Il romanzo non è lunghissimo e risulta sempre scorrevole; la narrazione entra quasi subito nel vivo, dopo un primo capitoletto molto filosofeggiante. A questo proposito, segnalo che i capitoli sono tutti piuttosto brevi; lo dico soprattutto a uso di chi, come me, sente il bisogno di iniziare e finire un capitolo nella stessa sessione di lettura… so che ci siete e mi fate sentire meno sola con questa mia mania.

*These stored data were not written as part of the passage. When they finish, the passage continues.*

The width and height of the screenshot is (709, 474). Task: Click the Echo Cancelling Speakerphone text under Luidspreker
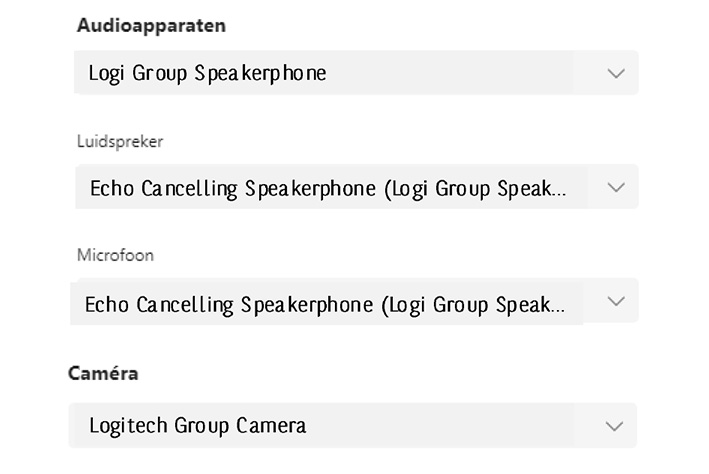pyautogui.click(x=328, y=188)

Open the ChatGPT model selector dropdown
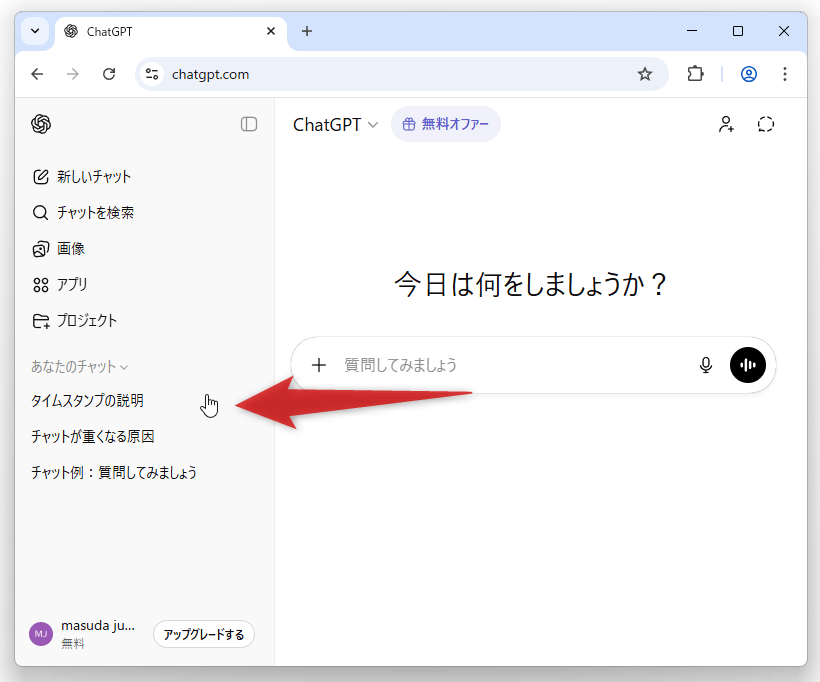pyautogui.click(x=335, y=125)
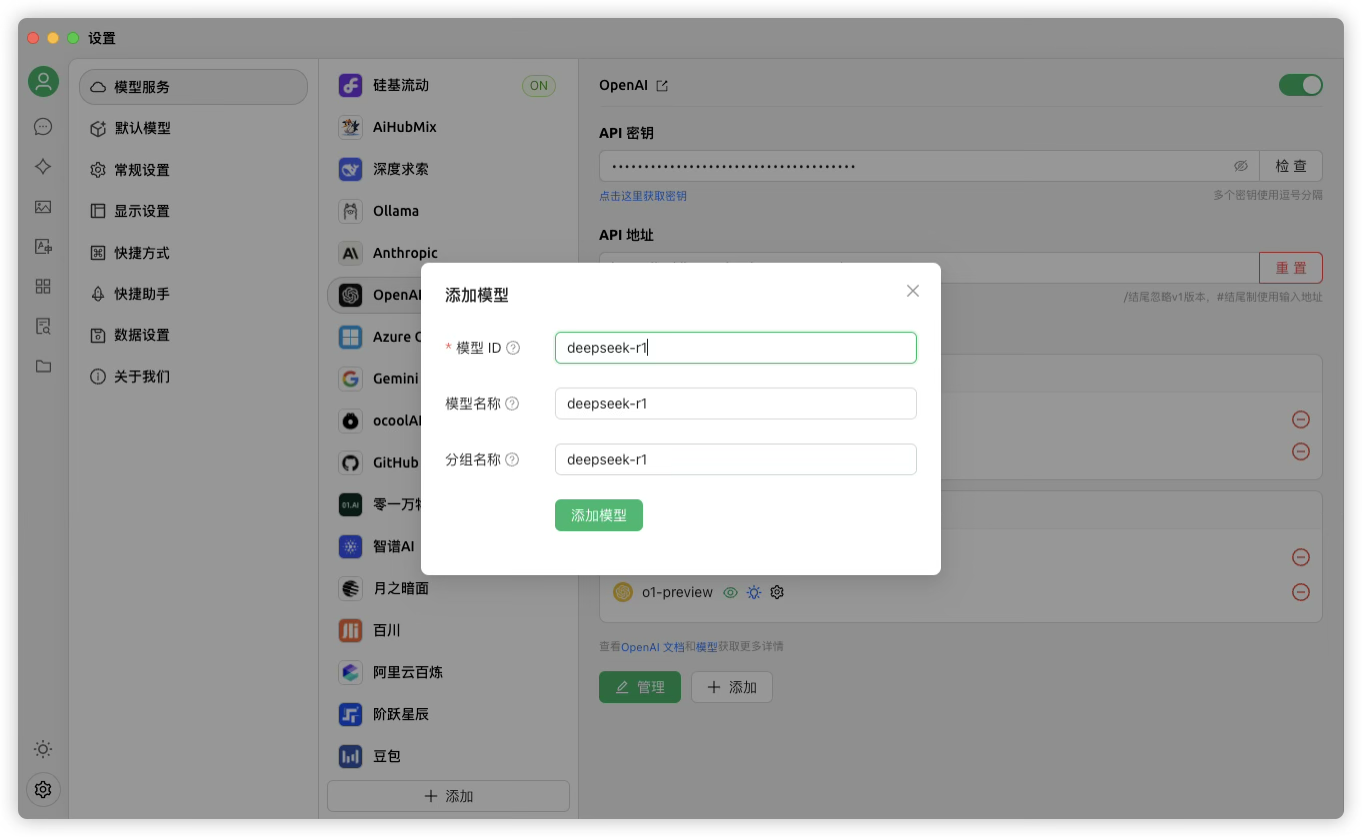Click the help icon beside 模型 ID
This screenshot has height=837, width=1362.
point(512,347)
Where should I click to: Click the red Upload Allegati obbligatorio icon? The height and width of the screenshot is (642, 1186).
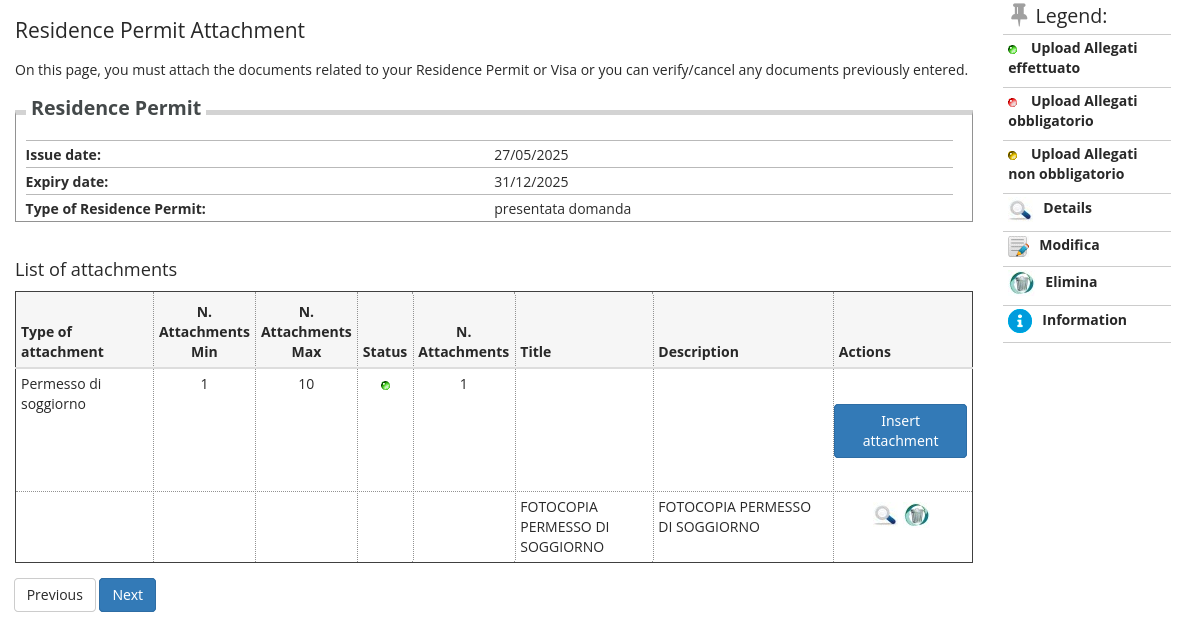click(x=1012, y=102)
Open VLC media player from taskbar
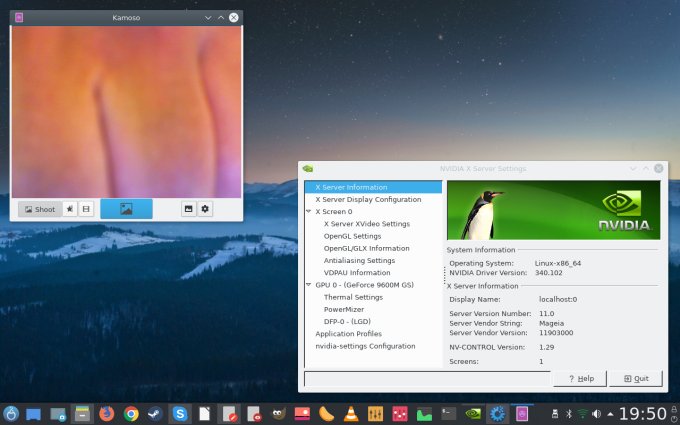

La trama affronta passato e presente quasi senza soluzione di continuità; il ritmo è abbastanza lento, ma riesce comunque a non annoiare mai, nonostante ci sia qualche problema sui colpi di scena con uno di questi in particolare che risulta un po’ troppo “telefonato”, anche grazie a dell’ironia che viene sapientemente maneggiata e utilizzata, con parsimonia, al momento giusto. I personaggi sono abbastanza numerosi ma risultano comunque ben delineati pur mantenendo un qualcosa di enigmatico, spesso legato al loro passato ma non solo, che contribuisce a renderli ancora più interessanti. Nel complesso è stata una lettura piacevole e che consiglierei agli appassionati di gialli classici che cercano un romanzo nel quale la suspense non è altissima, ma si fa comunque sentire… e, perché no, agli appassionati di filosofia o anche, semplicemente, a chi ricorda con piacere i rudimenti di questa materia appresi alle scuole superiori.